# Document excerpt
The term Golden Generation is perhaps overused to describe a group of upcoming young stars expected to dominate their sports for years to come. But sometimes that generation turns out truly golden.

Canada’s starry female swim squad is on display this week at Saanich Commonwealth Place in the Bell Canadian trials for the FINA world championships at Budapest in June and the 2022 Birmingham Commonwealth Games in July.

But John Atkinson is wary of resting on laurels. The Swimming Canada national coach and high performance director is looking forward, not to past glories.

“We see this week, two years out, as a big step forward to the Paris 2024 Olympics Games,” said Atkinson.

“There are new names here, that will be highlighted on our [future prospects] sheets, that the public has not yet heard about.”

But they will. Maybe in two years at Paris.

Few outside the sport had heard of Kylie Masse, Penny Oleksiak and Margaret Mac Neil when Saanich Commonwealth Place hosted the national trials for the 2014 Glasgow Commonwealth Games. Canada was coming off three medals, all won by males, at the 2012 London Olympics — Victorian Ryan Cochrane’s 1,500-metre silver, fellow Island-trained Richard Weinberger’s open-water 10K bronze and fellow British Columbian-Brent Hayden’s bronze in the 100 freestyle. But they remain the last Olympic medals for Canadian men in swimming.

Few then could have anticipated Canada exploding for six swim medals at Rio 2016 and another six at Tokyo 2020, with all 12 of those medals coming from women. Yet, that class had been percolating in the pipeline.

“It was a rebuilding process after London 2012 and we took certain decision at that time,” said Atkinson.

# Given request 1
Print the lines of the records from the line containing "The height and width of the screenshot is (576, 1024)." through the final line of the records.
The swimming article and the records below it are independent of each other.

# The input
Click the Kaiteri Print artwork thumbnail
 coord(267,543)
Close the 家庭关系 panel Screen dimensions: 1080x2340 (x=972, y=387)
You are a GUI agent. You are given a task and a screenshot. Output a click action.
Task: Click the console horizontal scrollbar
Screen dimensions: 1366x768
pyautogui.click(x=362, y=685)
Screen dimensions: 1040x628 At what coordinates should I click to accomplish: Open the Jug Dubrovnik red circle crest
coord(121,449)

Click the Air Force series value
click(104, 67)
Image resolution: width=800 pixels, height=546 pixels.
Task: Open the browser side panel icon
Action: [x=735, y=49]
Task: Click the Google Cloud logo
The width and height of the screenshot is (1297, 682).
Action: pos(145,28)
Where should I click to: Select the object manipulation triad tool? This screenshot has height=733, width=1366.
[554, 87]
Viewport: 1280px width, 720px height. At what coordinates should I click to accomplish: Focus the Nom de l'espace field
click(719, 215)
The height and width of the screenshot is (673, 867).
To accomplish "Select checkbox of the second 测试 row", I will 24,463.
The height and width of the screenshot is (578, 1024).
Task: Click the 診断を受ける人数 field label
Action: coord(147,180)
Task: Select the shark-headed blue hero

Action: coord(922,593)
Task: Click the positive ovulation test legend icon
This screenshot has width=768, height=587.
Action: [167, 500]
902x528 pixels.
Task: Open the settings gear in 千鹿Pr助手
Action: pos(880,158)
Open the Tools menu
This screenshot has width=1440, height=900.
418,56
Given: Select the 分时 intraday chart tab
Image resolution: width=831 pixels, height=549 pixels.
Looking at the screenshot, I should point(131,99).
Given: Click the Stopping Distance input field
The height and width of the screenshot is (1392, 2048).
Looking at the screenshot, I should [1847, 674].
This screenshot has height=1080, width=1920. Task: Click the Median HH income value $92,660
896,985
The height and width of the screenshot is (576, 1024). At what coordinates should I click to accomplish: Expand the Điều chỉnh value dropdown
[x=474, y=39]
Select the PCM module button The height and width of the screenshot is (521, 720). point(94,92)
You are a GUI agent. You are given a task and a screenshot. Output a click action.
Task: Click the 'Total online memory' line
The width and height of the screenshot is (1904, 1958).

# Given request 2
According to the swimming article, why does Atkinson look ahead rather than dwell on past glories during this week's trials?

# Correct result 1
The height and width of the screenshot is (576, 1024). At what coordinates should I click to accomplish: Expand the Điều chỉnh value dropdown
[x=474, y=39]
Select the PCM module button The height and width of the screenshot is (521, 720). point(94,92)
You are a GUI agent. You are given a task and a screenshot. Output a click action.
Task: Click the 'Total online memory' line
The width and height of the screenshot is (1904, 1958).

# Correct result 2
Atkinson sees this week, two years out, as a big step forward toward the Paris 2024 Olympic Games. He also notes that new names not yet known to the public are here and will be highlighted on the future prospects sheets.